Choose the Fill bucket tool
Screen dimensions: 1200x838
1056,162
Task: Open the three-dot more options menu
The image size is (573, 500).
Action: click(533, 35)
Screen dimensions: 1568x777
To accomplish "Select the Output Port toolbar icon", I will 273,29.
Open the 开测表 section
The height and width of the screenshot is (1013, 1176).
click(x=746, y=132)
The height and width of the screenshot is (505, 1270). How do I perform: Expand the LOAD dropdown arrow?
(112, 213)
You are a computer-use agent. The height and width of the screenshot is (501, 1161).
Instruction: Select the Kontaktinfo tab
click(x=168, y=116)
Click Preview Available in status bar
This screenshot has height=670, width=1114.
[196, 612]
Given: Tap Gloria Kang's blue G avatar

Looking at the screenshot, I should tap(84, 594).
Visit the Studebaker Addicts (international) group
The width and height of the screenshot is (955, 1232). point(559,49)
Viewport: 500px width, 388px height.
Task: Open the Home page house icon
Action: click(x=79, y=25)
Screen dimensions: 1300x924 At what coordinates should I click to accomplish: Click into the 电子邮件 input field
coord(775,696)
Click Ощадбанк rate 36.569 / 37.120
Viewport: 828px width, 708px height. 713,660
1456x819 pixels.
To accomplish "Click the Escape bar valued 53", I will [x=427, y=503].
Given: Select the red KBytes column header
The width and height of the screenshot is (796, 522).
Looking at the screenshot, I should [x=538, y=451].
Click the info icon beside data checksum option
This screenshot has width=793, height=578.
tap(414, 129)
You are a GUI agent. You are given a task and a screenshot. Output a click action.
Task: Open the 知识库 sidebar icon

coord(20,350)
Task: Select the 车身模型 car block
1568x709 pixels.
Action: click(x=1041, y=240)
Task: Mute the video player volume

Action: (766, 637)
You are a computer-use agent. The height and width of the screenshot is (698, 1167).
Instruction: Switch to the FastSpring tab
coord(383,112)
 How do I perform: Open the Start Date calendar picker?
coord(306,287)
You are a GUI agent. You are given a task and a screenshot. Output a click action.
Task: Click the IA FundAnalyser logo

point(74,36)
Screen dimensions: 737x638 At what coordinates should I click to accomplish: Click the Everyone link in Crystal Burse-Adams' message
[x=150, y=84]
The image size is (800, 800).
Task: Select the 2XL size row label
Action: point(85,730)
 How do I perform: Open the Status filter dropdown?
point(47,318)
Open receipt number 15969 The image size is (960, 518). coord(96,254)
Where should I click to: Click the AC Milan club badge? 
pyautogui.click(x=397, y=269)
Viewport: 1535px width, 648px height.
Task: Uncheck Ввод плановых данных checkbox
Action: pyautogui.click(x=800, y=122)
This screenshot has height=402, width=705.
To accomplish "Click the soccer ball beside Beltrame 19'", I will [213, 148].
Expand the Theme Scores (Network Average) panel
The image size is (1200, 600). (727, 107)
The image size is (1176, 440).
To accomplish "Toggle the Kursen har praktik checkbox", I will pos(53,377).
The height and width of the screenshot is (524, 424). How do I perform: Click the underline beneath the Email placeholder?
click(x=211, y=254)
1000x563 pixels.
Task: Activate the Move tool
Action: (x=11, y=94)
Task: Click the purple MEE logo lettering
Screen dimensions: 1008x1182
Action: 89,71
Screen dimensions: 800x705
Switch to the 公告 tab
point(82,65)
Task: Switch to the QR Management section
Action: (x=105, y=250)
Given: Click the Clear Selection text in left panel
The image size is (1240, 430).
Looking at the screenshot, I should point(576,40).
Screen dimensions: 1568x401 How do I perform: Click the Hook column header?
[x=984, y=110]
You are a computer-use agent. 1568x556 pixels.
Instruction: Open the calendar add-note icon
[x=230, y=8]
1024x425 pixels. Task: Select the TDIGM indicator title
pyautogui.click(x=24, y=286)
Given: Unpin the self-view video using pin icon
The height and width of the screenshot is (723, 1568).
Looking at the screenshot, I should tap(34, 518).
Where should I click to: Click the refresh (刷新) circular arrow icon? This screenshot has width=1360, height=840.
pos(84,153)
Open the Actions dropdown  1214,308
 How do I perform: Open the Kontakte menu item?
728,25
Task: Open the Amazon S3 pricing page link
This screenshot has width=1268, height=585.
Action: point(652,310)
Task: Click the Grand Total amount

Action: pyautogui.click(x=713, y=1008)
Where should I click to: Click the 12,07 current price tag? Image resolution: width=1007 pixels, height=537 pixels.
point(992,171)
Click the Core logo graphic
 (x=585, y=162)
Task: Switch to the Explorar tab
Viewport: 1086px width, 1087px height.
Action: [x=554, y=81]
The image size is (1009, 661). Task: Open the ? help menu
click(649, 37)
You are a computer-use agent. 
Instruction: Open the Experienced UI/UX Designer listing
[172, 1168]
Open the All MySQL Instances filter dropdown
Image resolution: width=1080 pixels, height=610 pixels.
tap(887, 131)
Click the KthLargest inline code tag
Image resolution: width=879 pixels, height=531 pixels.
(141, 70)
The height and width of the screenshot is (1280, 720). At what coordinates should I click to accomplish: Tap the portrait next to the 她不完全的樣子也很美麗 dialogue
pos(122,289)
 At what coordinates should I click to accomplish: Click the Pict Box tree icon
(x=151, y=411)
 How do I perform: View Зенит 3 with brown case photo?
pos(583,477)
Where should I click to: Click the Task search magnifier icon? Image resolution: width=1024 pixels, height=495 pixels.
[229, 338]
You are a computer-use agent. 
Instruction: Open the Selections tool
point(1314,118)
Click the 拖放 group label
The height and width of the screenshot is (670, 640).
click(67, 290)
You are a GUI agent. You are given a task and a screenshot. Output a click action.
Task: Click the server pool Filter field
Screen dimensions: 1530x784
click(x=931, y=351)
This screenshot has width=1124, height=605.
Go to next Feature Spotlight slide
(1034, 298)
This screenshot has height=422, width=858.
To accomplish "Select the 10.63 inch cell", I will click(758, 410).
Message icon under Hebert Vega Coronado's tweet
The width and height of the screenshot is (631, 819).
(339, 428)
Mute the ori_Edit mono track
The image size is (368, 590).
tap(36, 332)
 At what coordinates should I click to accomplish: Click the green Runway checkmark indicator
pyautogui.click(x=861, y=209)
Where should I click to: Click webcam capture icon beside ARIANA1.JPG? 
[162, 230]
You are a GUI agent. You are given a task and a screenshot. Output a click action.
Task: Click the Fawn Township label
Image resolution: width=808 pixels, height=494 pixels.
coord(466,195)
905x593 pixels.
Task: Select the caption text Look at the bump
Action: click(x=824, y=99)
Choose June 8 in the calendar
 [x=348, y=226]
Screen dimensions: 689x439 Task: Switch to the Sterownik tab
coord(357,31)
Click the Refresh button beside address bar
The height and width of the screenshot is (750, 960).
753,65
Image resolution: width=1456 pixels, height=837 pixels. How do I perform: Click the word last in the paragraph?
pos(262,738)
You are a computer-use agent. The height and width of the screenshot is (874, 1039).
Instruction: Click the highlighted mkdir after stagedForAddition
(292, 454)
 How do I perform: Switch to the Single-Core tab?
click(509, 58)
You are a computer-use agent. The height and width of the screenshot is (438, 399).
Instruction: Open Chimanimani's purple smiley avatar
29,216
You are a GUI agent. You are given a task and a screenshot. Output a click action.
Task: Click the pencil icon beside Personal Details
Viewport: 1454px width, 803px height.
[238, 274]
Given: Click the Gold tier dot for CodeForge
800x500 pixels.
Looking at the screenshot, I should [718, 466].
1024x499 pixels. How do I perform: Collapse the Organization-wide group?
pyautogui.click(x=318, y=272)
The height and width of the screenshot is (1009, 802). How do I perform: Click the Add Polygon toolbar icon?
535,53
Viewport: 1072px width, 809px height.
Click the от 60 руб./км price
=======
■ **Problem requirements**: The records above must each be restated exactly as they stand.

■ **Exercise solution**:
Choose the Fill bucket tool
Screen dimensions: 1200x838
1056,162
Task: Open the three-dot more options menu
The image size is (573, 500).
Action: click(533, 35)
Screen dimensions: 1568x777
To accomplish "Select the Output Port toolbar icon", I will 273,29.
Open the 开测表 section
The height and width of the screenshot is (1013, 1176).
click(x=746, y=132)
The height and width of the screenshot is (505, 1270). How do I perform: Expand the LOAD dropdown arrow?
(112, 213)
You are a computer-use agent. The height and width of the screenshot is (501, 1161).
Instruction: Select the Kontaktinfo tab
click(x=168, y=116)
Click Preview Available in status bar
This screenshot has height=670, width=1114.
[196, 612]
Given: Tap Gloria Kang's blue G avatar

Looking at the screenshot, I should tap(84, 594).
Visit the Studebaker Addicts (international) group
The width and height of the screenshot is (955, 1232). point(559,49)
Viewport: 500px width, 388px height.
Task: Open the Home page house icon
Action: click(x=79, y=25)
Screen dimensions: 1300x924 At what coordinates should I click to accomplish: Click into the 电子邮件 input field
coord(775,696)
Click Ощадбанк rate 36.569 / 37.120
Viewport: 828px width, 708px height. 713,660
1456x819 pixels.
To accomplish "Click the Escape bar valued 53", I will [x=427, y=503].
Given: Select the red KBytes column header
The width and height of the screenshot is (796, 522).
Looking at the screenshot, I should [x=538, y=451].
Click the info icon beside data checksum option
This screenshot has width=793, height=578.
tap(414, 129)
You are a GUI agent. You are given a task and a screenshot. Output a click action.
Task: Open the 知识库 sidebar icon

coord(20,350)
Task: Select the 车身模型 car block
1568x709 pixels.
Action: click(x=1041, y=240)
Task: Mute the video player volume

Action: (766, 637)
You are a computer-use agent. The height and width of the screenshot is (698, 1167).
Instruction: Switch to the FastSpring tab
coord(383,112)
 How do I perform: Open the Start Date calendar picker?
coord(306,287)
You are a GUI agent. You are given a task and a screenshot. Output a click action.
Task: Click the IA FundAnalyser logo

point(74,36)
Screen dimensions: 737x638 At what coordinates should I click to accomplish: Click the Everyone link in Crystal Burse-Adams' message
[x=150, y=84]
The image size is (800, 800).
Task: Select the 2XL size row label
Action: point(85,730)
 How do I perform: Open the Status filter dropdown?
point(47,318)
Open receipt number 15969 The image size is (960, 518). coord(96,254)
Where should I click to: Click the AC Milan club badge? 
pyautogui.click(x=397, y=269)
Viewport: 1535px width, 648px height.
Task: Uncheck Ввод плановых данных checkbox
Action: pyautogui.click(x=800, y=122)
This screenshot has height=402, width=705.
To accomplish "Click the soccer ball beside Beltrame 19'", I will [213, 148].
Expand the Theme Scores (Network Average) panel
The image size is (1200, 600). (727, 107)
The image size is (1176, 440).
To accomplish "Toggle the Kursen har praktik checkbox", I will pos(53,377).
The height and width of the screenshot is (524, 424). How do I perform: Click the underline beneath the Email placeholder?
click(x=211, y=254)
1000x563 pixels.
Task: Activate the Move tool
Action: (x=11, y=94)
Task: Click the purple MEE logo lettering
Screen dimensions: 1008x1182
Action: 89,71
Screen dimensions: 800x705
Switch to the 公告 tab
point(82,65)
Task: Switch to the QR Management section
Action: (x=105, y=250)
Given: Click the Clear Selection text in left panel
The image size is (1240, 430).
Looking at the screenshot, I should point(576,40).
Screen dimensions: 1568x401 How do I perform: Click the Hook column header?
[x=984, y=110]
You are a computer-use agent. 1568x556 pixels.
Instruction: Open the calendar add-note icon
[x=230, y=8]
1024x425 pixels. Task: Select the TDIGM indicator title
pyautogui.click(x=24, y=286)
Given: Unpin the self-view video using pin icon
The height and width of the screenshot is (723, 1568).
Looking at the screenshot, I should tap(34, 518).
Where should I click to: Click the refresh (刷新) circular arrow icon? This screenshot has width=1360, height=840.
pos(84,153)
Open the Actions dropdown  1214,308
 How do I perform: Open the Kontakte menu item?
728,25
Task: Open the Amazon S3 pricing page link
This screenshot has width=1268, height=585.
Action: point(652,310)
Task: Click the Grand Total amount

Action: pyautogui.click(x=713, y=1008)
Where should I click to: Click the 12,07 current price tag? Image resolution: width=1007 pixels, height=537 pixels.
point(992,171)
Click the Core logo graphic
 (x=585, y=162)
Task: Switch to the Explorar tab
Viewport: 1086px width, 1087px height.
Action: [x=554, y=81]
The image size is (1009, 661). Task: Open the ? help menu
click(649, 37)
You are a computer-use agent. 
Instruction: Open the Experienced UI/UX Designer listing
[172, 1168]
Open the All MySQL Instances filter dropdown
Image resolution: width=1080 pixels, height=610 pixels.
tap(887, 131)
Click the KthLargest inline code tag
Image resolution: width=879 pixels, height=531 pixels.
(141, 70)
The height and width of the screenshot is (1280, 720). At what coordinates should I click to accomplish: Tap the portrait next to the 她不完全的樣子也很美麗 dialogue
pos(122,289)
 At what coordinates should I click to accomplish: Click the Pict Box tree icon
(x=151, y=411)
 How do I perform: View Зенит 3 with brown case photo?
pos(583,477)
Where should I click to: Click the Task search magnifier icon? Image resolution: width=1024 pixels, height=495 pixels.
[229, 338]
You are a computer-use agent. 
Instruction: Open the Selections tool
point(1314,118)
Click the 拖放 group label
The height and width of the screenshot is (670, 640).
click(67, 290)
You are a GUI agent. You are given a task and a screenshot. Output a click action.
Task: Click the server pool Filter field
Screen dimensions: 1530x784
click(x=931, y=351)
This screenshot has width=1124, height=605.
Go to next Feature Spotlight slide
(1034, 298)
This screenshot has height=422, width=858.
To accomplish "Select the 10.63 inch cell", I will click(758, 410).
Message icon under Hebert Vega Coronado's tweet
The width and height of the screenshot is (631, 819).
(339, 428)
Mute the ori_Edit mono track
The image size is (368, 590).
tap(36, 332)
 At what coordinates should I click to accomplish: Click the green Runway checkmark indicator
pyautogui.click(x=861, y=209)
Where should I click to: Click webcam capture icon beside ARIANA1.JPG? 
[162, 230]
You are a GUI agent. You are given a task and a screenshot. Output a click action.
Task: Click the Fawn Township label
Image resolution: width=808 pixels, height=494 pixels.
coord(466,195)
905x593 pixels.
Task: Select the caption text Look at the bump
Action: click(x=824, y=99)
Choose June 8 in the calendar
 [x=348, y=226]
Screen dimensions: 689x439 Task: Switch to the Sterownik tab
coord(357,31)
Click the Refresh button beside address bar
The height and width of the screenshot is (750, 960).
753,65
Image resolution: width=1456 pixels, height=837 pixels. How do I perform: Click the word last in the paragraph?
pos(262,738)
You are a computer-use agent. The height and width of the screenshot is (874, 1039).
Instruction: Click the highlighted mkdir after stagedForAddition
(292, 454)
 How do I perform: Switch to the Single-Core tab?
click(509, 58)
You are a computer-use agent. The height and width of the screenshot is (438, 399).
Instruction: Open Chimanimani's purple smiley avatar
29,216
You are a GUI agent. You are given a task and a screenshot. Output a click action.
Task: Click the pencil icon beside Personal Details
Viewport: 1454px width, 803px height.
[238, 274]
Given: Click the Gold tier dot for CodeForge
800x500 pixels.
Looking at the screenshot, I should [718, 466].
1024x499 pixels. How do I perform: Collapse the Organization-wide group?
pyautogui.click(x=318, y=272)
The height and width of the screenshot is (1009, 802). How do I perform: Click the Add Polygon toolbar icon?
535,53
Viewport: 1072px width, 809px height.
Click the от 60 руб./км price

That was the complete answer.